LOS ANGELES—The Los Angeles Unified School District (LAUSD) is working with local authorities to clamp down on cannabis dispensaries near school campuses, according to officials.
“Since I arrived in Los Angeles, I have heard reports about dispensaries that are located across the street from some of our schools,” Superintendent Alberto M. Carvalho said in a statement. “If this were your child, would you want a dispensary in your neighborhood or zip code? As caretakers of our community’s children, we must ensure that we keep them safe, healthy and thriving.”
LAUSD officials said they’re concerned about new cannabis-infused products that look like regular candies and gummies and incidents of children mistakenly ingesting such products.
“Los Angeles Unified is proactively working to ensure that students remain safe from adverse effects of marijuana which have been noted in other states,” the statement reads.
Last month, a fourth-grade student in the Twin Rivers Unified School District in Sacramento, California, shared marijuana-infused candy with classmates, according to Fox News.
“The cannabis candy was in a package that resembled Skittles,” the district said in a statement. “We find this whole situation distressing—edible marijuana products in packages that resemble popular brands of candy.”
Similar incidents of students sharing marijuana candies with classmates have occurred in Ohio and Pennsylvania this month—with the Ohio students experiencing nausea, elevated heart rates, and hallucinations and the Pennsylvania students being hospitalized and later released.

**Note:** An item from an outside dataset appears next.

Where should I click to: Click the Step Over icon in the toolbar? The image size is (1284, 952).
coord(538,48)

Los Angeles Unified has more than 270 campuses throughout the city, and it’s currently unclear how many of them have marijuana dispensaries nearby.
None of the licensed existing marijuana dispensaries were allowed to operate within 700 feet of a school, according to a spokesperson for Los Angeles’s Department of Cannabis Regulation—formed in 2017 and responsible for commercial cannabis license issuing and regulation.

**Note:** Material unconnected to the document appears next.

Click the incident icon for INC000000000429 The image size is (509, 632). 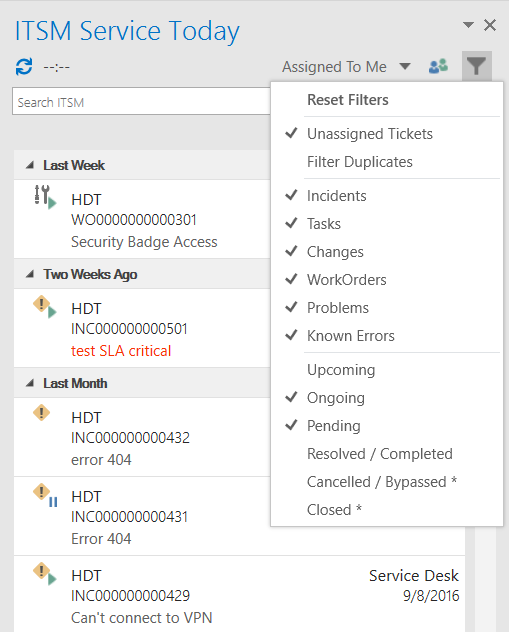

The spokesperson told The Epoch Times that if a retail cannabis business is closer than 700 feet to a school, it’s likely because of one of the three following circumstances: The cannabis shop was deemed eligible at the location before the school’s license was publicly available on the State Board of Education website, the school doesn’t have a license issued to operate at its current location, or the business isn’t licensed by the city and is engaged in unlicensed commercial cannabis activity.